** EXTRACTED ENTRIES follows **
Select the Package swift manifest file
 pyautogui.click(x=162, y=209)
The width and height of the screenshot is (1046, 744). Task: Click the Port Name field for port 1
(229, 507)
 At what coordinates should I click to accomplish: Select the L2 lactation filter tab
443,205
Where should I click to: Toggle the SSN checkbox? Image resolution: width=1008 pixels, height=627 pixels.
** End of EXTRACTED ENTRIES **
▶ **TASK DETAILS**
Each line of the data must be retyped exactly.

▶ **ANSWER SPACE**
Select the Package swift manifest file
 pyautogui.click(x=162, y=209)
The width and height of the screenshot is (1046, 744). Task: Click the Port Name field for port 1
(229, 507)
 At what coordinates should I click to accomplish: Select the L2 lactation filter tab
443,205
Where should I click to: Toggle the SSN checkbox? Image resolution: width=1008 pixels, height=627 pixels.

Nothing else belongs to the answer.